Data on where elements and text sit
------------

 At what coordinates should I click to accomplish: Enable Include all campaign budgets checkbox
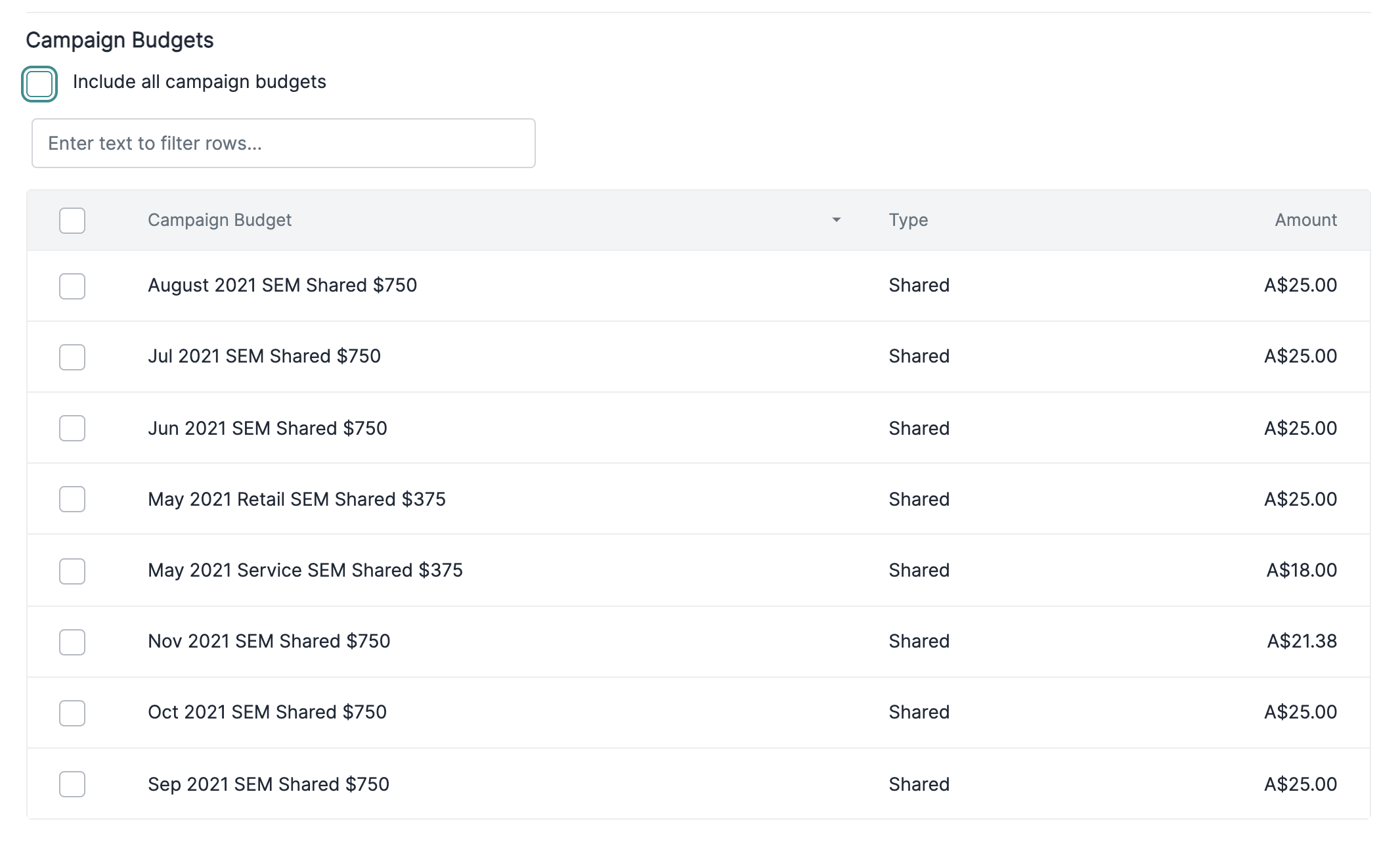[x=39, y=84]
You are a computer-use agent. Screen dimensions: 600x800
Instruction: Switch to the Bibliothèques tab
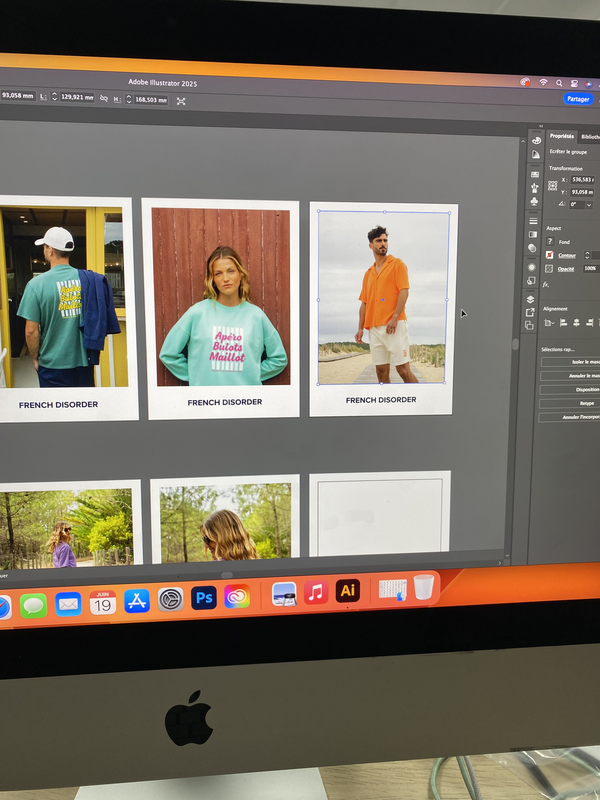[589, 136]
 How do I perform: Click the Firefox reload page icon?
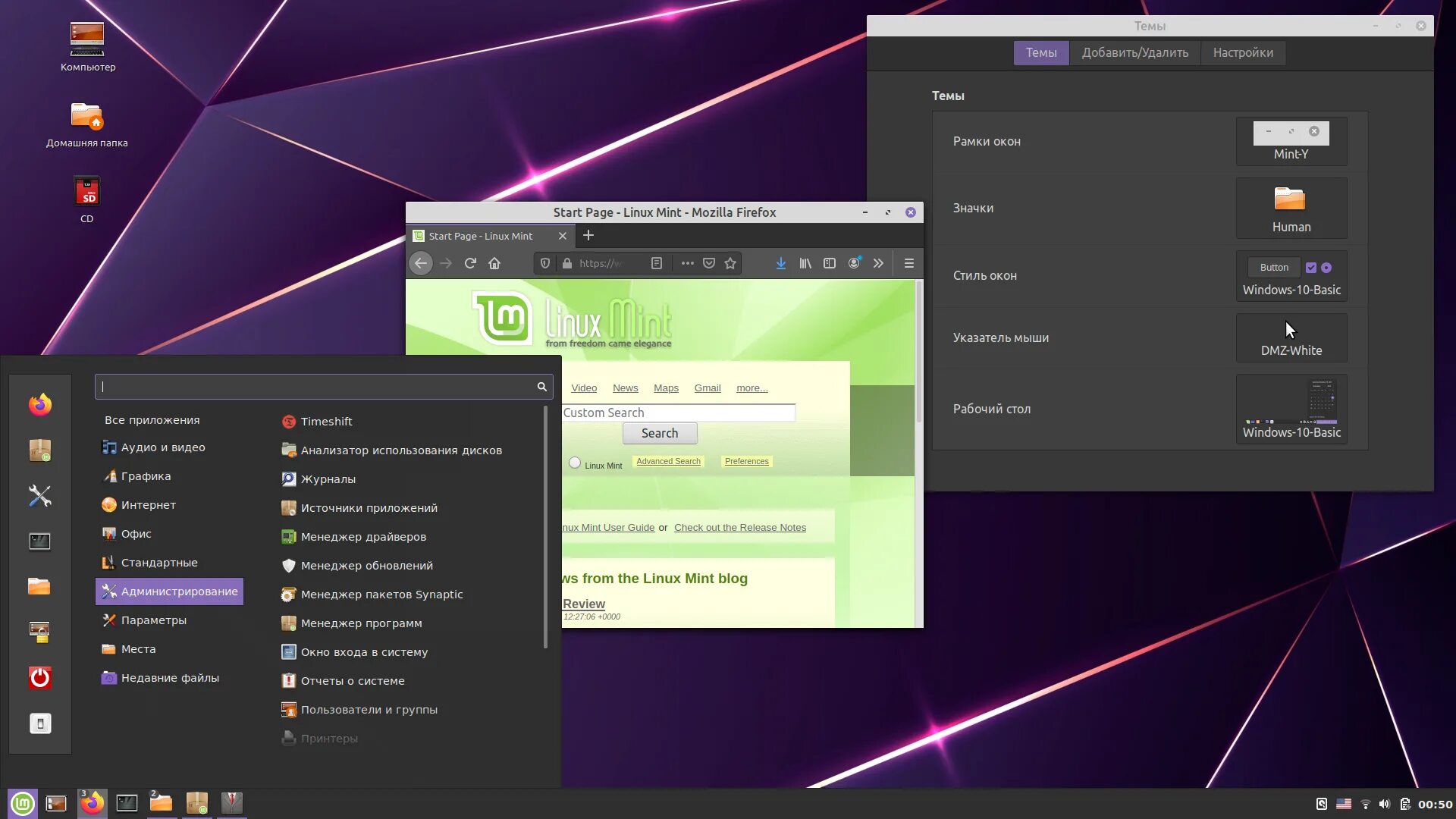(470, 263)
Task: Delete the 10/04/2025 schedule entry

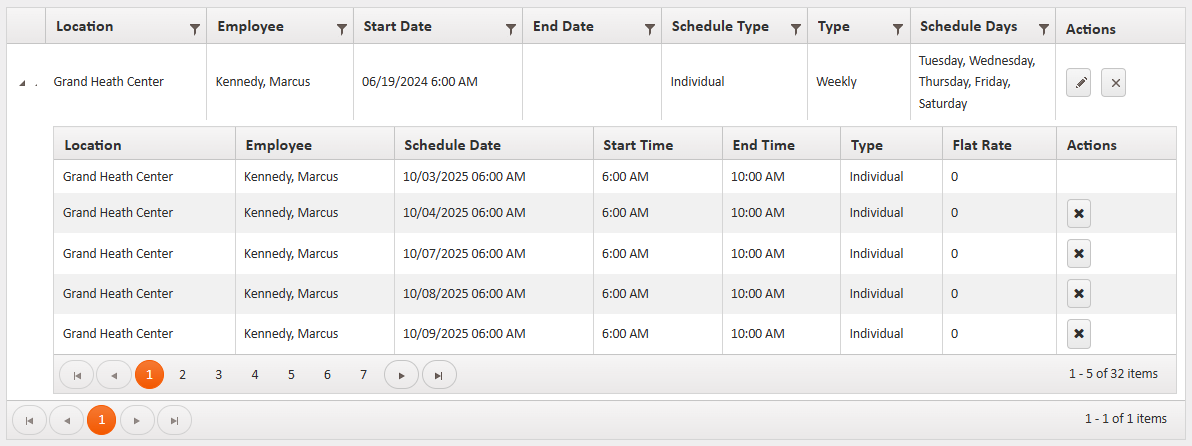Action: (1078, 213)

------------

**What the task asks**
Can you set out each line of the data above as a numbered list, skipping blank lines and leaving out the pictures?

**Full solution**
1.  At what coordinates should I click to accomplish: Enable Include all campaign budgets checkbox
2. [x=39, y=84]
3. You are a computer-use agent. Screen dimensions: 600x800
4. Instruction: Switch to the Bibliothèques tab
5. [589, 136]
6.  How do I perform: Click the Firefox reload page icon?
7. (470, 263)
8. Task: Delete the 10/04/2025 schedule entry
9. Action: (1078, 213)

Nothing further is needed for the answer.